Foi precisamente este torcionário miserável que o então deputado federal Jair Bolsonaro homenageou no momento em que votou a favor do impeachment da Presidente Dilma Rousseff.

Nessa ocasião, Bolsonaro pronunciou uma declaração que o define integralmente: dedicou o seu voto à “memória do Coronel Carlos Alberto Brilhante Ustra, o pavor de Dilma Rousseff”.

É impossível imaginar, naquele contexto, uma afirmação mais vil, um comportamento mais indigno, uma atitude mais asquerosa. Bolsonaro revelou-se ali o que ele verdadeiramente é: um canalha em estado puro.

O que é um canalha em estado puro?

É alguém que contraria qualquer tipo de critério moral e se coloca num plano comportamental pré ou anticivilizacional.

Quem elogia o torturador de uma jovem mulher absolutamente indefesa atribui-se a si próprio um estatuto praticamente sub-humano.

Amelinha Teles fala sobre Carlos Alberto Ustra, o torturador elogiado por Bolsonaro (vídeo Viomundo) https://vimeo.com/66483419

Bolsonaro é dessa estirpe, desse rol de gente que leva à interrogação sobre o que subsiste de humano no homem que literalmente se desumaniza.

Theodore Adorno levou essa questão até ao limite do pensável, quando formulou a sua célebre afirmação: “escrever um poema depois de Auschwitz é um acto bárbaro e isso corrói até mesmo o conhecimento de porque se tornou impossível escrever poemas”.

E, contudo, a poesia sobreviveu. O Homem resiste ao que de desumanizador ele inscreve na história. Isso não é razão para renunciar à denúncia da barbárie.

A barbárie tem muitos rostos: é estúpida, boçal, intolerante, sectária, fanática, simplista, racista, xenófoba, homofóbica, sexista, classista, irremediavelmente preconceituosa, inevitavelmente primária.

Jair Bolsonaro é um dos rostos perfeitos dessa barbárie em versão actual.

Tudo nele aponta para a pequenez: é um ser intelectualmente medíocre, eticamente execrável, politicamente vulgar.

Nele observa-se uma prodigiosa ausência de qualquer tipo de grandeza e uma assustadora presença de tudo quanto invalida um cidadão para o desempenho da mais humilde função pública.

Por isso mesmo ele é extraordinariamente perigoso: é a expressão quase exemplar do homem sem qualidades subitamente erigido a um papel de liderança.

Bolsonaro não é Hitler, não é Mussolini, não é sequer Franco.

Em bom rigor, se quisermos ater-nos a um debate intelectual de natureza escolástica, ele não é bem a representação do fascismo.

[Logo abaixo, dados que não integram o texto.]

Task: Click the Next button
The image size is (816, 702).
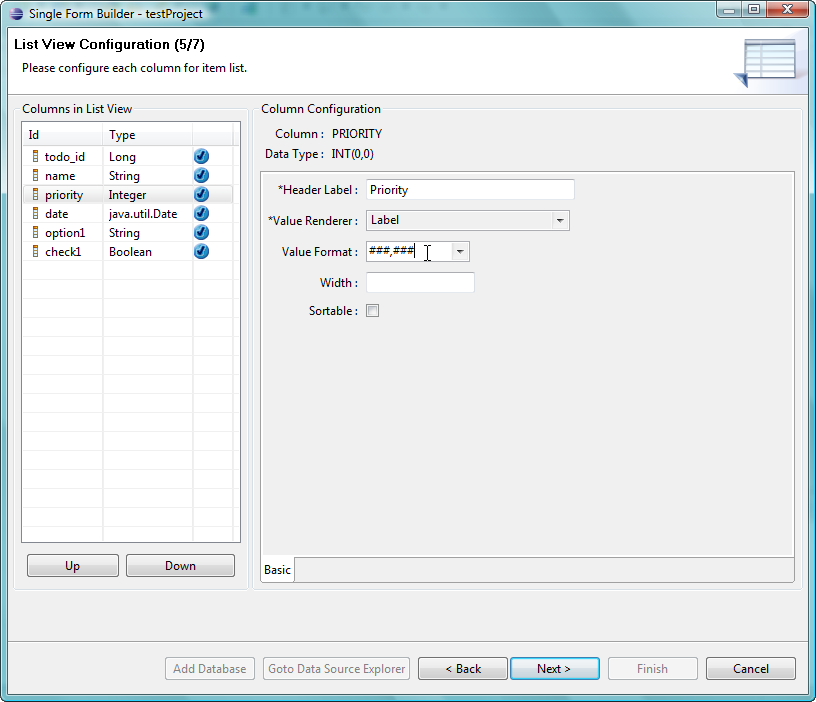Action: coord(554,668)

Há nele, contudo, na dimensão medíocre que a sua pobre personalidade proporciona, tudo aquilo de que a tradição fascista historicamente se alimentou.

O anti-iluminismo, a exaltação sumária da unicidade nacional, a apologia da violência, o culto irracional do chefe.

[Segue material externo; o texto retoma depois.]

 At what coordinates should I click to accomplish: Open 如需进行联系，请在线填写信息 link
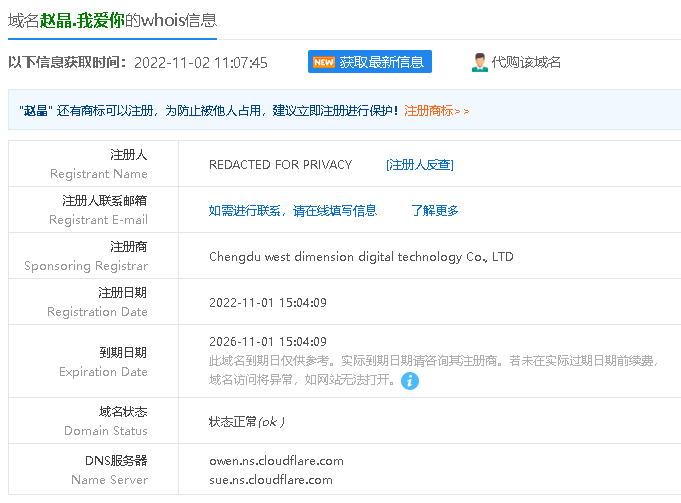(292, 210)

Bolsonaro é pouco mais do que um analfabeto ideológico com todos os perigos que isso mesmo encerra.

Ele e a sua prole de jovens tontos significam hoje o maior perigo com que se depara o mundo ocidental.

2. Alguns analistas políticos, uns por ignorância, outros por má-fé, tentam convencer-nos que os brasileiros terão de escolher nas eleições presidenciais entre a cólera e a peste.

Isso não corresponde minimamente à verdade. Equiparar Haddad a Bolsonaro constitui um acto moral e politicamente inqualificável.

Quem o faz torna-se cúmplice de Bolsonaro, da sua vertigem proto-fascista, da sua propensão para o culto da violência.

É por isso que não pode haver hesitações neste momento da história do Brasil e, de uma certa maneira, da própria história da Humanidade.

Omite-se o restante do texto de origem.